**WHAT YOU WILL DO**
Reproduce the lines beginning with the one that contains "Open suggestions bubble for Blob field" and continuing through the one that contains "I will coord(1107,294).", replacing "suggestions bubble" with "hint popup" and leaving everything else unchanged.

**RECORD SET**
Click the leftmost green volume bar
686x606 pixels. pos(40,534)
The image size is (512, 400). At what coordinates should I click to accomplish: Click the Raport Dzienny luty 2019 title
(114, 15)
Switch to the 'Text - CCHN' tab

...

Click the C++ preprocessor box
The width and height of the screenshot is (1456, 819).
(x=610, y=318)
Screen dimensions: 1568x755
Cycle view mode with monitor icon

* * *

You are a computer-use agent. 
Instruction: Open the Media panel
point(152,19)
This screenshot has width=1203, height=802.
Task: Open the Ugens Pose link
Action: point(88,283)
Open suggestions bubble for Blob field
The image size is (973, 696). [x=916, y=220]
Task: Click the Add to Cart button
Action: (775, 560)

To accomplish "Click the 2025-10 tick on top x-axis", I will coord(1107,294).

**REPLY**
Open hint popup for Blob field
The image size is (973, 696). [x=916, y=220]
Task: Click the Add to Cart button
Action: (775, 560)

To accomplish "Click the 2025-10 tick on top x-axis", I will coord(1107,294).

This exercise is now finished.